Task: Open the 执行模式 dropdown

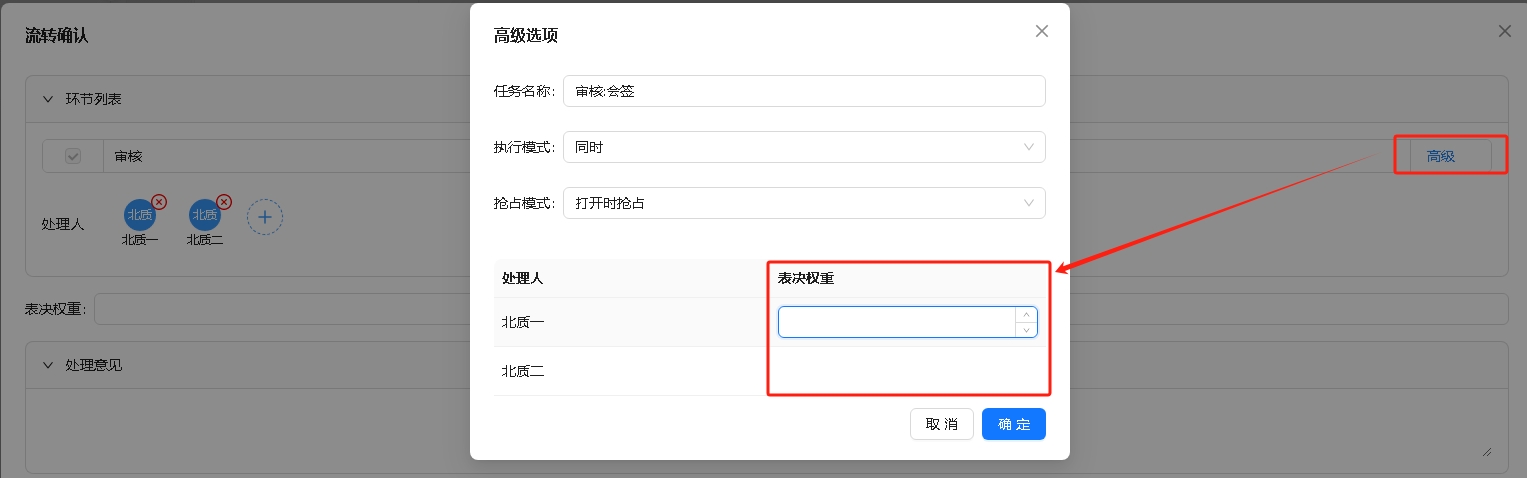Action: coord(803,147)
********************
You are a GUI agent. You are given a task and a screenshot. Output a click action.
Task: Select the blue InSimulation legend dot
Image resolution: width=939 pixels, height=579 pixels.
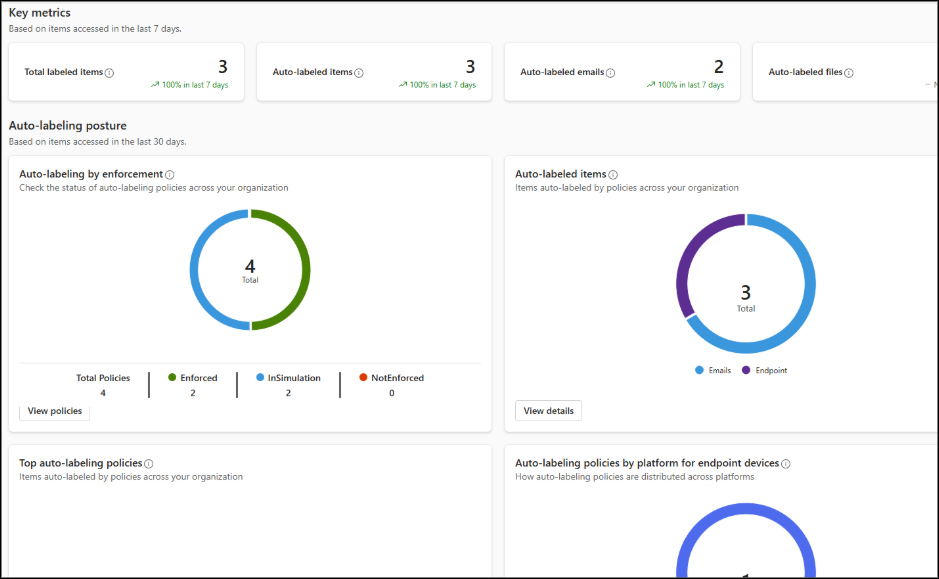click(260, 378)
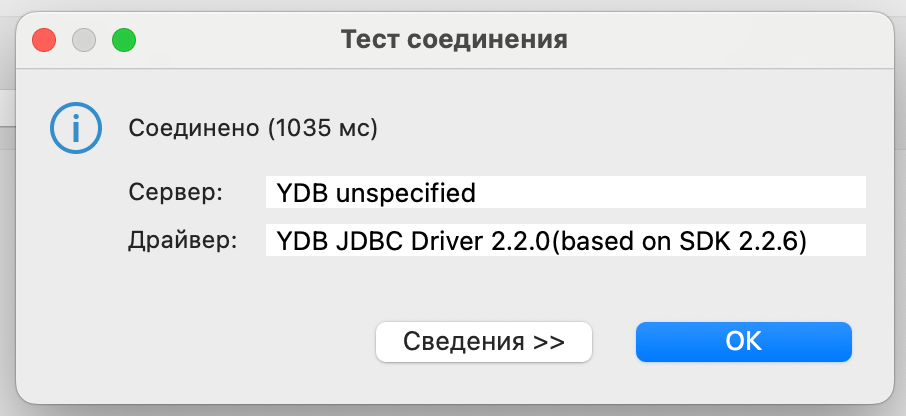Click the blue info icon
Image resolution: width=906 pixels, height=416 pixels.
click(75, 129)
********************
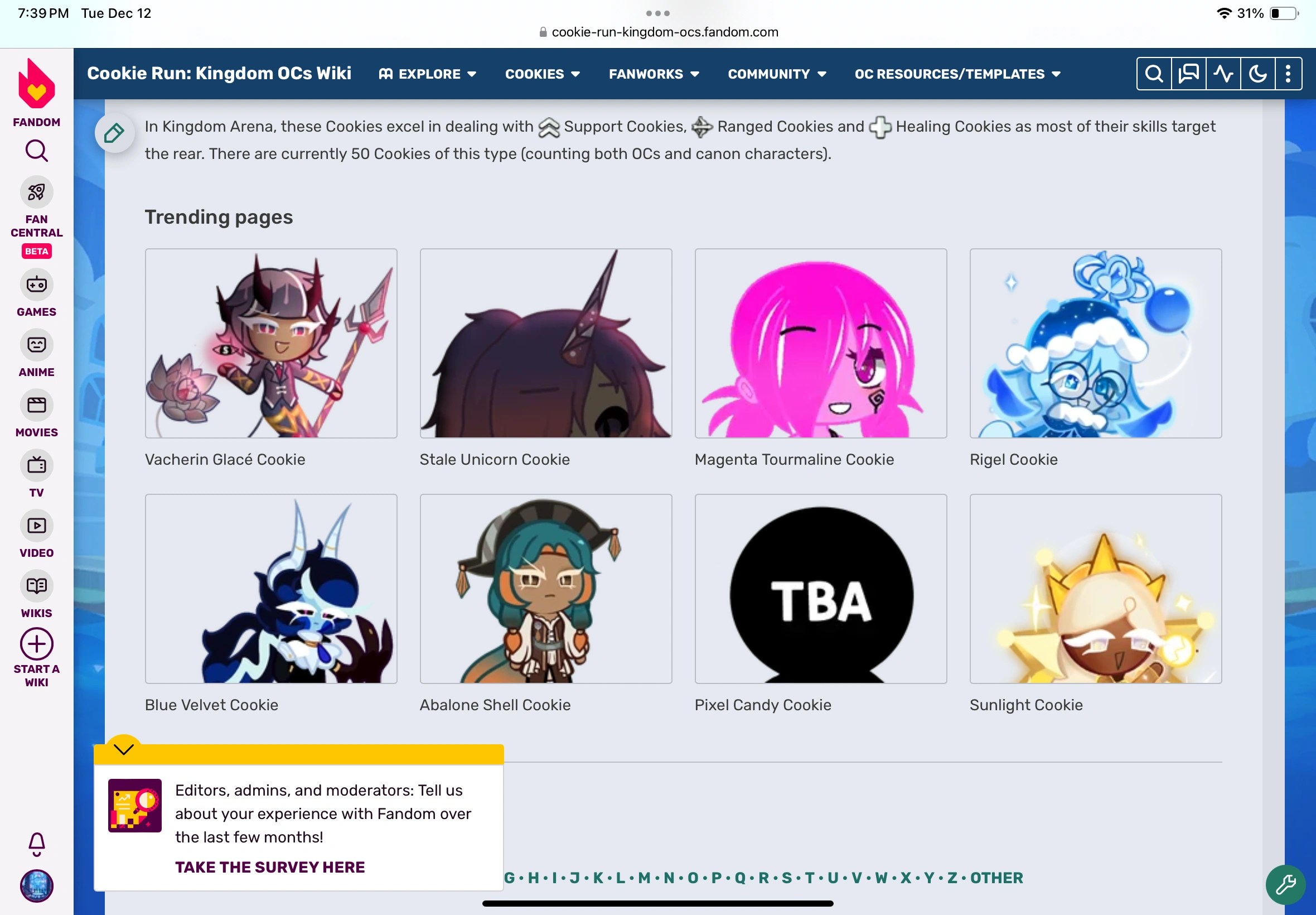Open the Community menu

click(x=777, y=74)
********************
INSTRUCTIONS FOR THE TASK: Please copy the lines in the records above between the one holding "You are a GUI" and the one holding "Task: Select the blue InSimulation legend dot", inclusive, exactly and with no other line.

ANSWER TO THE EXERCISE:
You are a GUI agent. You are given a task and a screenshot. Output a click action.
Task: Select the blue InSimulation legend dot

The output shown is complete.